Like with other functions, a call within a call establishes a call stack. With recursion, if you are not careful, this stack can get very deep. Python has a maximum limit to how much it can recurse. This is intended to save your machine from running out of RAM.

Recursion is especially useful for a particular set of problems. For example, take the case of the factorial function. In mathematics, the factorial of an integer is the result of multiplying that integer by every integer smaller than it down to 1. We can use a recursive function nicely to model this mathematical function:

5! == 5 * 4 * 3 * 2 * 1

Try writing this function in Python yourself!

Peek At A Solution

Conditionals and Booleans

Making decisions in programming is quite important. We call the language constructs that support decision making conditionals. Conditionals depend on boolean logic (logic based on True and False). Let’s learn more about how Python handles conditionals and booleans.

Conditionals

Python supports conditionals through the if (py3) statement. It looks an awful lot like if in other languages:

if <expression>:
    <do truthy things>

And like in other languages, there is support for an else (py3) clause. This is executed when the <expression> is falsy:

if <expression>:
    <do truthy things>
else:
    <do falsy things>

Python also supports multiple test expressions through the use of the elif (py3) clause. You may have as many alternate tests as you wish. They are evaluated in order from the top to the bottom. The block of code contained under the first one that matches is executed and all other clauses are ignored.

if <expression1>:
    <do truthy things>
elif <expression2>:
    <do other truthy things>
else:
    <do falsy things>

Make certain you understand the difference between these two programs:

if a:
    print(u'a')
elif b:
    print(u'b')
if a:
    print(u'a')
if b:
    print(u'b')

Notice that the test expression can be any valid Python expression. Remember, evaluating an expression always results in a value. Since all Python values have a boolean value, any valid expression will work.

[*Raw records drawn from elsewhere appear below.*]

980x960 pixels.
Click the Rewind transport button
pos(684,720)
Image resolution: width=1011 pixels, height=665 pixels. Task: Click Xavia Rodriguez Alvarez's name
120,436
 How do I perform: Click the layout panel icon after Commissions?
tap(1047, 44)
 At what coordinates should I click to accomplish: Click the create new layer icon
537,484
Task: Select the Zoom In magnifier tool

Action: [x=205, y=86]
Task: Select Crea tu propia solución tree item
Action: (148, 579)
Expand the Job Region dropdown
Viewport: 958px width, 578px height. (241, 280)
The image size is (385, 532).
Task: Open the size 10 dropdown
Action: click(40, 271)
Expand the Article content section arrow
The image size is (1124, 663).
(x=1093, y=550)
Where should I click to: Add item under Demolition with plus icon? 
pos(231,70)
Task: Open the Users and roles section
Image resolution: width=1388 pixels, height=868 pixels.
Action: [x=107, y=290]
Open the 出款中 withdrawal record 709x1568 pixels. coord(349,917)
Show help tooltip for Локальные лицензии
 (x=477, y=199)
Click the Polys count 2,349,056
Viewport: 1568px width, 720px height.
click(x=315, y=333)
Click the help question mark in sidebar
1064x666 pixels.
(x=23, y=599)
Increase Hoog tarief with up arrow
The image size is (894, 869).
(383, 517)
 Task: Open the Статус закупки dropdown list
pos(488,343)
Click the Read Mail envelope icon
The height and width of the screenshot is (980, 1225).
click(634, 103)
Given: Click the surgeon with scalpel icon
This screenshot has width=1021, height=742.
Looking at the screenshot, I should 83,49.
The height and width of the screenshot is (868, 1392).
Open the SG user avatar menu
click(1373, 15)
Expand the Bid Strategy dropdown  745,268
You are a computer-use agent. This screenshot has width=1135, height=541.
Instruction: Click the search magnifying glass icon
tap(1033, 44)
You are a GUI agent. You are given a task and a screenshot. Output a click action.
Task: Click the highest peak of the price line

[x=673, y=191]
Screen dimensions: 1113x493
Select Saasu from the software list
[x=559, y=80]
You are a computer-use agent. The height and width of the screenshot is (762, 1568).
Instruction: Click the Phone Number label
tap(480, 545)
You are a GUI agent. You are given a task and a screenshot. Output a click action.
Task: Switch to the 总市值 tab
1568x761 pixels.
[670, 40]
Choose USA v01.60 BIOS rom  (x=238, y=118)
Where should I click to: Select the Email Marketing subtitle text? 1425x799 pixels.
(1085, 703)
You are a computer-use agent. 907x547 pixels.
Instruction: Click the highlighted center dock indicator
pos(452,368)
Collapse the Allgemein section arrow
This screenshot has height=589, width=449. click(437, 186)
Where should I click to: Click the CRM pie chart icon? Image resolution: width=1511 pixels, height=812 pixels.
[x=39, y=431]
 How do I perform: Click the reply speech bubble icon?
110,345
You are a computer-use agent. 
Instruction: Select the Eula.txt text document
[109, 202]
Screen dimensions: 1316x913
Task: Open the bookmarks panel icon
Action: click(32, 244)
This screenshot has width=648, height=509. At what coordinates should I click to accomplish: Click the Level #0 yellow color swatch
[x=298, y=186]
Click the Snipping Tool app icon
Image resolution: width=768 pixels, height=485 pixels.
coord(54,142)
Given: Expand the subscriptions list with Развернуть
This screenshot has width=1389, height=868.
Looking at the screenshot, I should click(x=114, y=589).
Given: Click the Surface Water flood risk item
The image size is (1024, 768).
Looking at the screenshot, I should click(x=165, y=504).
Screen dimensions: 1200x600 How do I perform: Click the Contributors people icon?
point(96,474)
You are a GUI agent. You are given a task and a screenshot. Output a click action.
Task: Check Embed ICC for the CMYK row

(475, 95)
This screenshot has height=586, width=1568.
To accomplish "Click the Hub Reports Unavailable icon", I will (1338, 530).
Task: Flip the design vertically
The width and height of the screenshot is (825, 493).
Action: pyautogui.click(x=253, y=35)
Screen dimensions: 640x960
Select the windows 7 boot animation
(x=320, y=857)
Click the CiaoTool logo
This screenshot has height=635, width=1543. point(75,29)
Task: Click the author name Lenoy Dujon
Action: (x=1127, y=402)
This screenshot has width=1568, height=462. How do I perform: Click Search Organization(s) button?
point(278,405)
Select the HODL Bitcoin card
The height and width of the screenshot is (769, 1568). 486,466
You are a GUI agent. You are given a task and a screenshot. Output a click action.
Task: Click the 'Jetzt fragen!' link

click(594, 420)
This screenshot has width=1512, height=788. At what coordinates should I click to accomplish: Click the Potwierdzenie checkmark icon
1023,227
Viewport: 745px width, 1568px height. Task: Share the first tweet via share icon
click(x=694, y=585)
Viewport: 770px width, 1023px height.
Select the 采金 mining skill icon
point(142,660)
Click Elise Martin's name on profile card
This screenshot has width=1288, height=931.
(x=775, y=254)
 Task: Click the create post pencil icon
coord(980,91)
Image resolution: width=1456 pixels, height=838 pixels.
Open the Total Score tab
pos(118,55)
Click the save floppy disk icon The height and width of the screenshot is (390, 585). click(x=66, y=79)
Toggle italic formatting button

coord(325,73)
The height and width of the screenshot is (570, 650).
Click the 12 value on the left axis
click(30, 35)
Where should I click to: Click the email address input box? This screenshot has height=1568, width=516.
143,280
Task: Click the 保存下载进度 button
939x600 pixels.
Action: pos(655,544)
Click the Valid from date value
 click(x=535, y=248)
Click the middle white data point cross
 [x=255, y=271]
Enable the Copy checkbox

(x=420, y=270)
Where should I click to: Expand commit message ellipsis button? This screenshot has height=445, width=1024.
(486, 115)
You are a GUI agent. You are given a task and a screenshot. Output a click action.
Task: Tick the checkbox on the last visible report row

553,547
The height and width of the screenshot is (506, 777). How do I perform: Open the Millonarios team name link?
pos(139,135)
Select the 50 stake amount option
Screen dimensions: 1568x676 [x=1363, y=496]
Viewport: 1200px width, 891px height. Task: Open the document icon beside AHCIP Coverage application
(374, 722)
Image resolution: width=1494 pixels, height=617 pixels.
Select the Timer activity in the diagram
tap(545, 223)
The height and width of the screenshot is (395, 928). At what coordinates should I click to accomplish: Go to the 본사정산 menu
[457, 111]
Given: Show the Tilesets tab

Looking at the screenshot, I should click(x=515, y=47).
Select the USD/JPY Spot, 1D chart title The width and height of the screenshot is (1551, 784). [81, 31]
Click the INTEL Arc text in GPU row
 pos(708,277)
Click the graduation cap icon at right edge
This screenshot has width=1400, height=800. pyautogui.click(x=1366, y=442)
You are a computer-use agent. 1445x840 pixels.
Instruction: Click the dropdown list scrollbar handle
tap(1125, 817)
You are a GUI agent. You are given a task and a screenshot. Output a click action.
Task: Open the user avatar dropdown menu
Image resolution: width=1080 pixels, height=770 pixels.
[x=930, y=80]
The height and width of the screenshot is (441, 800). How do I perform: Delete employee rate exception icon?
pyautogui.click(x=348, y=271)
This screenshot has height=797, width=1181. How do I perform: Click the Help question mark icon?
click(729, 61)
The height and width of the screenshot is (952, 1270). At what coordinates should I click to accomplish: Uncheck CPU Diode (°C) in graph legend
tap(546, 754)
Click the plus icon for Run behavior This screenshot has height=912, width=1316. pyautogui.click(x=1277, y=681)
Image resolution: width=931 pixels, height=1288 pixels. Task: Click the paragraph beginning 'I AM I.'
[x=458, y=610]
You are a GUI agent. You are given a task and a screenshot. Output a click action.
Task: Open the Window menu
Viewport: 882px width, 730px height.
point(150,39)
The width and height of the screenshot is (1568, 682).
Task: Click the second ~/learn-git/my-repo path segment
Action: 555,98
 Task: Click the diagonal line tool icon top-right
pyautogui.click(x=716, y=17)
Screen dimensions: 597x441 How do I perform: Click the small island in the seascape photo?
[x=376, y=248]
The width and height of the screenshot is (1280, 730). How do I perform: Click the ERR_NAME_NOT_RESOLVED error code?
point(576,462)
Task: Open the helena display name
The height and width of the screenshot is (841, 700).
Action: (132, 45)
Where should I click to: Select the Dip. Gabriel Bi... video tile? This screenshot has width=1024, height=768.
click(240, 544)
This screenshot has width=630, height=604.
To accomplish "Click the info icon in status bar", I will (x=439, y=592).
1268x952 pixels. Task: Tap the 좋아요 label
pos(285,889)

Also notice that the test expression does not need to be contained in parentheses. This is quite different from most other languages. Only use parentheses in test expressions if you are trying to defeat standard operator precedence.

Switch

Many languages (JavaScript among them) have a switch construct.

switch (expr) {
  case "Oranges":
    document.write("Oranges are $0.59 a pound.<br>");
    break;
  case "Apples":
    document.write("Apples are $0.32 a pound.<br>");
    break;
  case "Mangoes":
  case "Papayas":
    document.write("Mangoes and papayas are $2.79 a pound.<br>");
    break;
  default:
    document.write("Sorry, we are out of " + expr + ".<br>");
}

This form is not present in Python. Instead, you are encouraged to use the if...elif...else conditional construction. Another option is to use a dictionary (more on what that means in our next lesson).

So we can make decisions using if, depending on whether the test statement is true or False. But what does it mean to be true or false in Python?

Booleans

In Python, there are two boolean objects: True and False. Each is an object literal, that is to say, simply writing them as-is evaluates to the object itself.

In the abstract sense, though, the concept of truthiness in Python comes down to the question of “Something or Nothing”. If a value is nothing then it is falsy, otherwise it is truthy.

In a more concrete sense, this is a list of all the things in Python that count as falsy:

  • the None type object

  • the False boolean object

  • Nothing:

    • zero of any numeric type: 0, 0L, 0.0, 0j.
    • any empty sequence, for example, "", (), [].
    • any empty mapping, for example, {} .
    • instances of user-defined classes, if the class defines a __nonzero__() or __len__() method, when that method returns the integer zero or bool value False.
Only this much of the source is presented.